有限域下的n-th root其实在sympy中也有函数处理

1
2
3

from sympy.ntheory.residue_ntheory import nthroot_mod

x = nthroot_mod(a, 2, p, all_roots=False) #求二次根

但p和n过大时，nthroot_mod在有限域上求解也会变得极其困难，因此下面再做一个该类型的拓展.

RSA - $e\mid (p-1),e\mid (q-1)$

Theorem

前面提到过$gcd(e,\varphi(n))\neq 1$的情况，但不针对$gcd(e,\varphi(n))=e$，于是这里就对$e\mid (p-1),e\mid (q-1)$的特殊情况进行讨论.

解题思路即求解m mod p和m mod q，再通过CRT还原m mod n. 主要难点则是在$GF(p)$上求e次根.

在有限域上求r-th root有两个常见算法（Adleman-Manders-Miller algorithm和Cipolla-Lehmer algorithm），但这里介绍的是Namhun Koo提出的一种更具一般性的开根算法，且在s足够小的时候更高效（$r^{s}\mid (p-1),r^{s}\nmid (p-1)$）.

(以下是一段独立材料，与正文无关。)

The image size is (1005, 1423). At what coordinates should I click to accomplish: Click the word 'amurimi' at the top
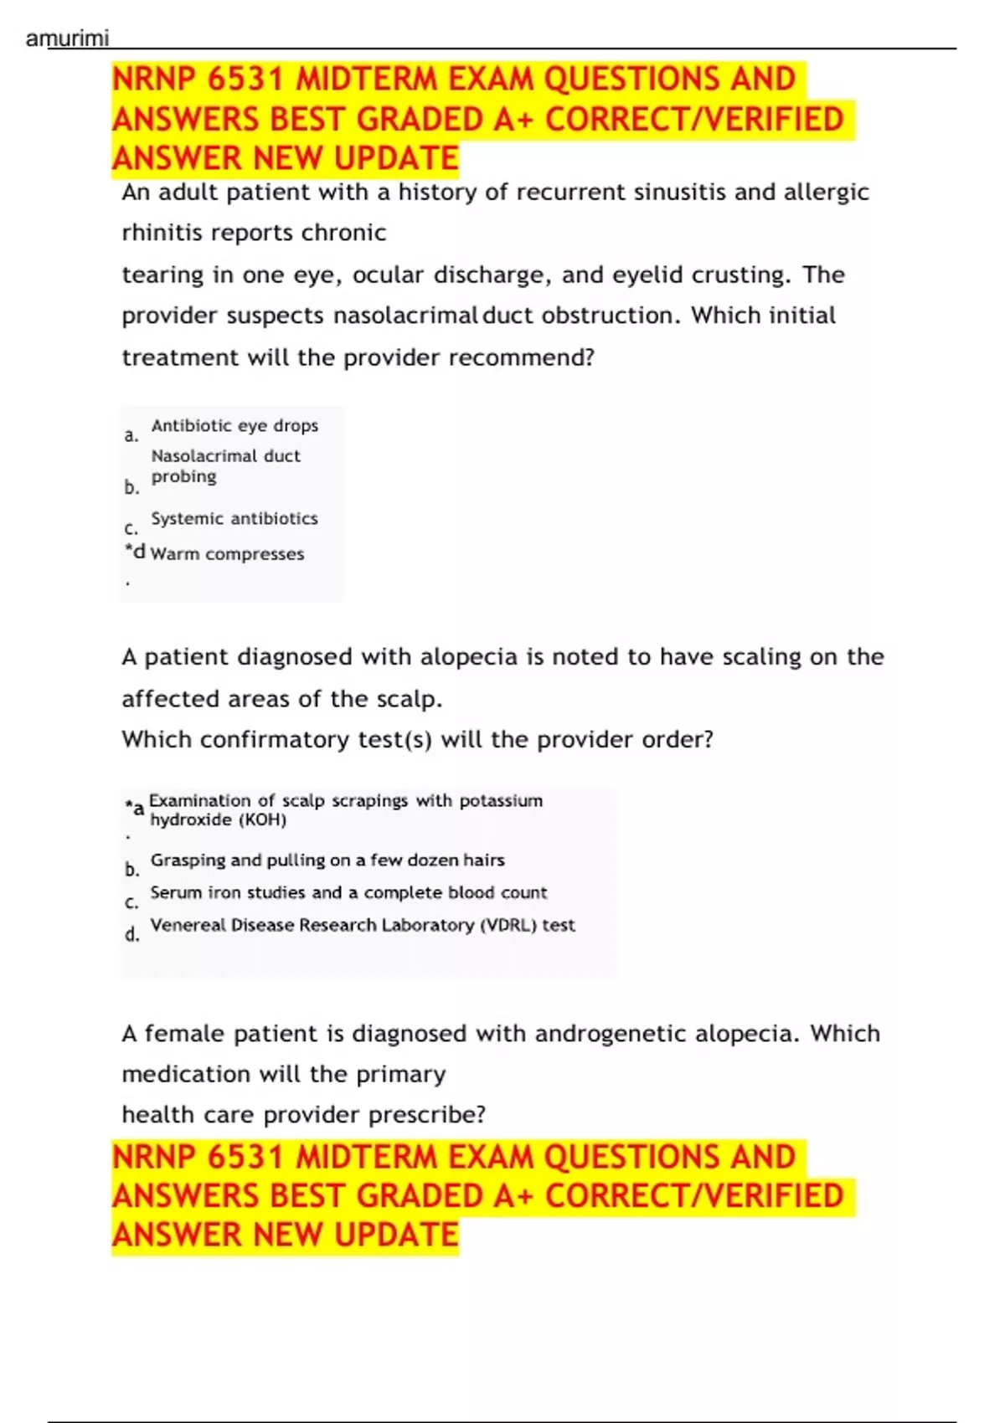(x=67, y=39)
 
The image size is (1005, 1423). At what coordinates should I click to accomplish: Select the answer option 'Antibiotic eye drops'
(x=234, y=425)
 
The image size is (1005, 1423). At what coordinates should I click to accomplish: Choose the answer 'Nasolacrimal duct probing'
(x=224, y=465)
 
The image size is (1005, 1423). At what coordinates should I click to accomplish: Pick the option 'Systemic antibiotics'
(x=234, y=518)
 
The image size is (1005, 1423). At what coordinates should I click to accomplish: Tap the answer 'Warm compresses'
(x=227, y=553)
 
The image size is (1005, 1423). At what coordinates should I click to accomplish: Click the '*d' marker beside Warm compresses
(x=134, y=552)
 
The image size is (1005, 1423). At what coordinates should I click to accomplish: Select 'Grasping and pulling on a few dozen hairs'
(x=327, y=860)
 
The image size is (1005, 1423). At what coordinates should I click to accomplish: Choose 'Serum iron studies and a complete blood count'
(x=348, y=892)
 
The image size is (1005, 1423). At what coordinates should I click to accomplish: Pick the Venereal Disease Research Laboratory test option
(x=363, y=925)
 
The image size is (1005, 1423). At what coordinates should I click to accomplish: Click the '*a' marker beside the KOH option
(x=135, y=808)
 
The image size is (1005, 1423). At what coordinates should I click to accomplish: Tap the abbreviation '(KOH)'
(x=263, y=819)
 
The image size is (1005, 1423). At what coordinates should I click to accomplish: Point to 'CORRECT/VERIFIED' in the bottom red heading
(x=694, y=1195)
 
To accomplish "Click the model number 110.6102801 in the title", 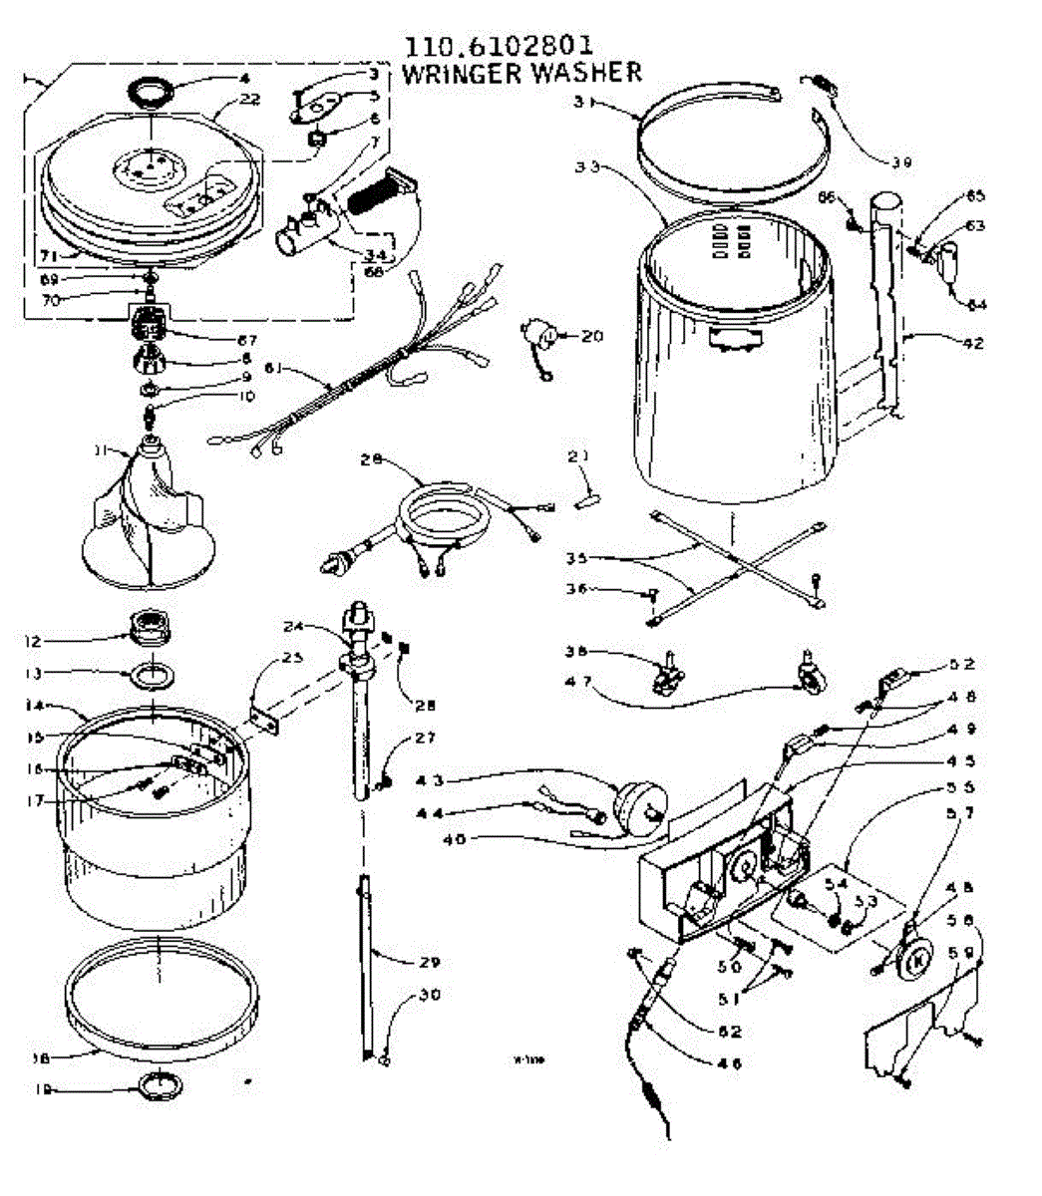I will [x=498, y=46].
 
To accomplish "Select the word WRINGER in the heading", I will [x=460, y=73].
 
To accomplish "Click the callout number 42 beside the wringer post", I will [x=972, y=343].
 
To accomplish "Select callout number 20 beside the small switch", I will [x=591, y=336].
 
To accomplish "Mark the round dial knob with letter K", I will [x=918, y=959].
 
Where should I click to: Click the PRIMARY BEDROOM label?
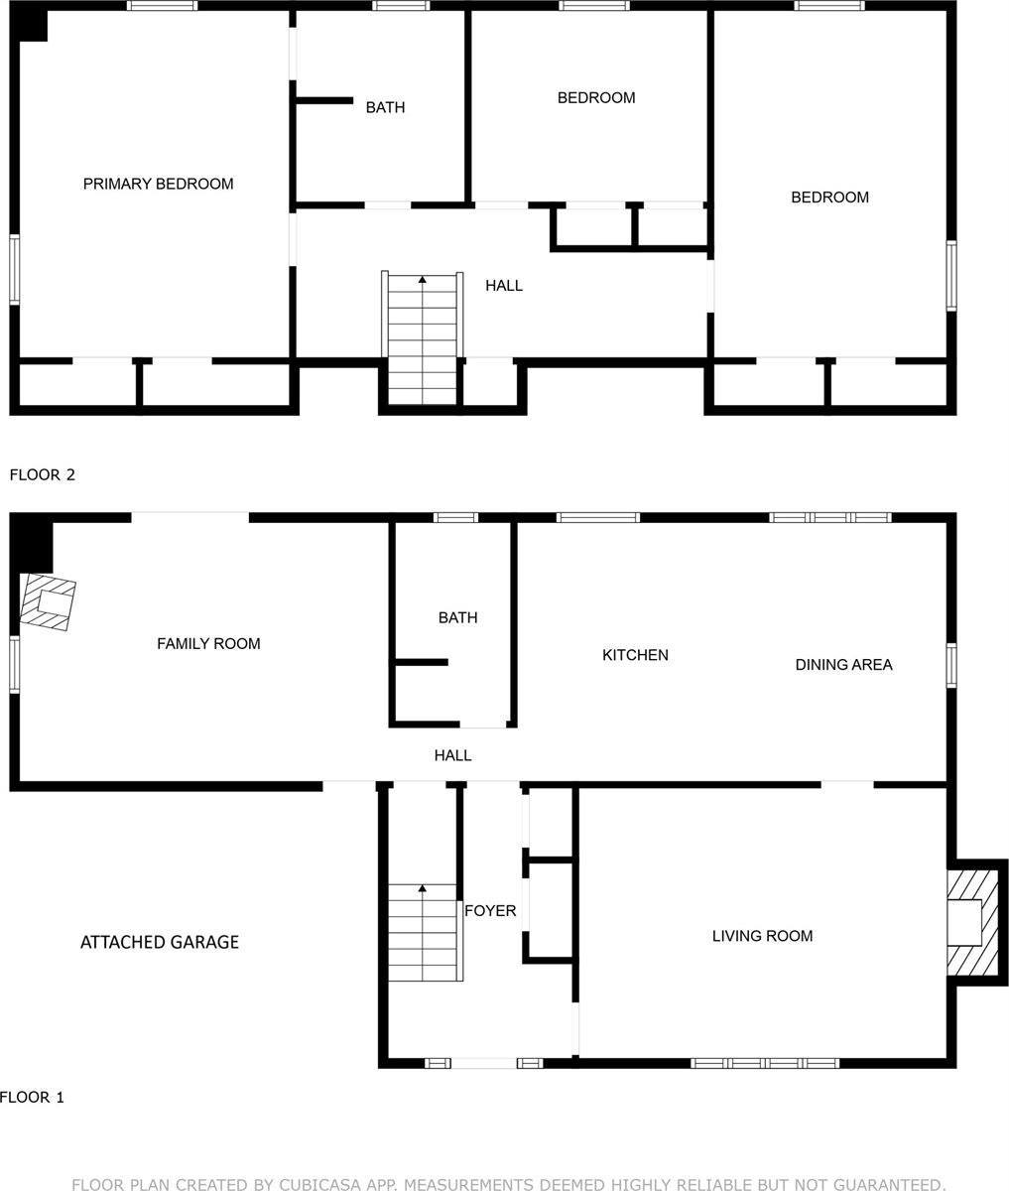tap(158, 184)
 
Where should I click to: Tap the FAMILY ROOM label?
tap(208, 644)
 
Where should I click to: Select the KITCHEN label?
tap(635, 655)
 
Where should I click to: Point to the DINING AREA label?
tap(843, 665)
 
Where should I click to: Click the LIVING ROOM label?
tap(762, 936)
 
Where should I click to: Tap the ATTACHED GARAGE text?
tap(159, 942)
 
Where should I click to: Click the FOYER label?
tap(490, 910)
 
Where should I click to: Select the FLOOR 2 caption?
tap(42, 474)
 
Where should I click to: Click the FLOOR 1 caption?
tap(32, 1098)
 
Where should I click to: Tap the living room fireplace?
tap(968, 923)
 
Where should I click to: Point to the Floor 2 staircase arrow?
tap(423, 281)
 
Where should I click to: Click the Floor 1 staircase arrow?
tap(423, 888)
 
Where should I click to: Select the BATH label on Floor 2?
tap(385, 107)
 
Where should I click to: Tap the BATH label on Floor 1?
tap(457, 618)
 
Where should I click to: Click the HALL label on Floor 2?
tap(504, 286)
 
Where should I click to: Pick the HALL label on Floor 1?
tap(452, 756)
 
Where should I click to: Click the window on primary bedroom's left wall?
tap(14, 268)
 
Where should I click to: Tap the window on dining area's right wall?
tap(950, 665)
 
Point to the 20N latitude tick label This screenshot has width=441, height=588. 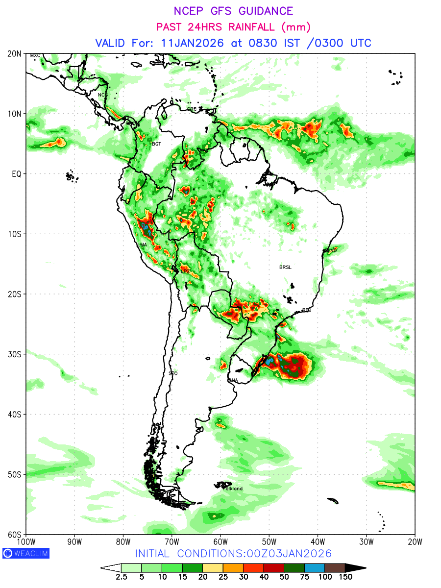pyautogui.click(x=15, y=53)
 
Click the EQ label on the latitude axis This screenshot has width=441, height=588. pyautogui.click(x=17, y=173)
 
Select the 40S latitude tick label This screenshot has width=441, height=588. pyautogui.click(x=15, y=414)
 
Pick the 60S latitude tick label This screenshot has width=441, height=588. pyautogui.click(x=15, y=534)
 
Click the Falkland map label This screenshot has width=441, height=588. pyautogui.click(x=233, y=489)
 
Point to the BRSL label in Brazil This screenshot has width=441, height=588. pyautogui.click(x=285, y=267)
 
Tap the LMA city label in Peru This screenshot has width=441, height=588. pyautogui.click(x=142, y=245)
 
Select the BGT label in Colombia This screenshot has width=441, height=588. pyautogui.click(x=156, y=144)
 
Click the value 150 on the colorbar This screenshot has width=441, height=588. pyautogui.click(x=345, y=577)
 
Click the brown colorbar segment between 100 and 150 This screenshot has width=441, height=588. pyautogui.click(x=335, y=567)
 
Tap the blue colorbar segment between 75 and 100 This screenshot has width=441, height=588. pyautogui.click(x=315, y=567)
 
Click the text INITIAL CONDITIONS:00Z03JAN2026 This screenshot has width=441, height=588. pyautogui.click(x=233, y=553)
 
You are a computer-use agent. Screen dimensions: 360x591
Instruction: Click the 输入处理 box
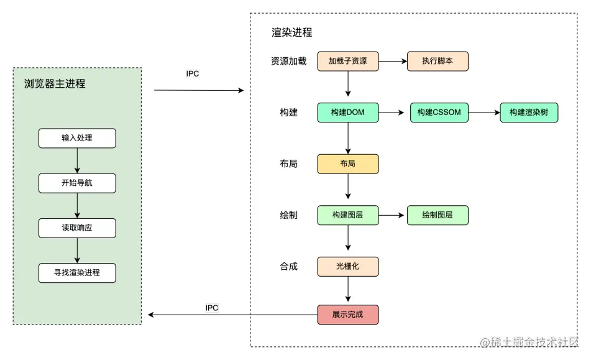point(77,138)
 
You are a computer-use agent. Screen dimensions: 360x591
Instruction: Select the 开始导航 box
point(77,183)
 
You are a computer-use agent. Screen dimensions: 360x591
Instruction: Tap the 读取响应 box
point(77,228)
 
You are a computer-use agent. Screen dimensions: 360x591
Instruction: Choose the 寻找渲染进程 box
point(77,273)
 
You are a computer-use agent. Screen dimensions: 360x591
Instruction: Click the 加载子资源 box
point(347,61)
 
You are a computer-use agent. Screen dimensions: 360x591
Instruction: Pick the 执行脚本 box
point(438,61)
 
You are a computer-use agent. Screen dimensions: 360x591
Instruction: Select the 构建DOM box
point(347,113)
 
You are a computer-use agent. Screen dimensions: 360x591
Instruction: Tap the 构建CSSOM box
point(439,113)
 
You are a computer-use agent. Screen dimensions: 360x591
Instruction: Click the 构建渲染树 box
point(529,113)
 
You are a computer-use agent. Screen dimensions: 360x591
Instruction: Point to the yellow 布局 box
point(347,164)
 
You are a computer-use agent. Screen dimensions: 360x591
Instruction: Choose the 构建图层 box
point(347,215)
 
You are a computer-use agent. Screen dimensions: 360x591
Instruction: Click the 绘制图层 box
point(438,215)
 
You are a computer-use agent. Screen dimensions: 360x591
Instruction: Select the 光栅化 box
point(347,266)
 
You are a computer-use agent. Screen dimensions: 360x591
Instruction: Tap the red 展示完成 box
point(347,315)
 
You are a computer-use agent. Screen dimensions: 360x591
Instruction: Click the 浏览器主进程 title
point(55,83)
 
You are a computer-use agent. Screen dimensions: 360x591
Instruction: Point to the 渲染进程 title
point(292,32)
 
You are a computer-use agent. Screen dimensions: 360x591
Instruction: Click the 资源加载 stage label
point(288,61)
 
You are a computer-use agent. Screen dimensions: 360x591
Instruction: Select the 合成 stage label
point(288,266)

New r-th root extraction formula over $F_{q}$ for $q\equiv lr^{s}+1(mod\ r^{s+1})$ and r is a prime

[Theorem 1]

设c是在$F_q$上的一个r次剩余，则$\exists b\in F_{q},s.t.\ ord_{q}(c^{r-1}b^{r})=r^{t}.(0\leq t<s)$

Proof：

$\because gcd(r,l)=1\quad \therefore\exists(\alpha,\beta),s.t.\ r\beta +r-1=l\alpha$.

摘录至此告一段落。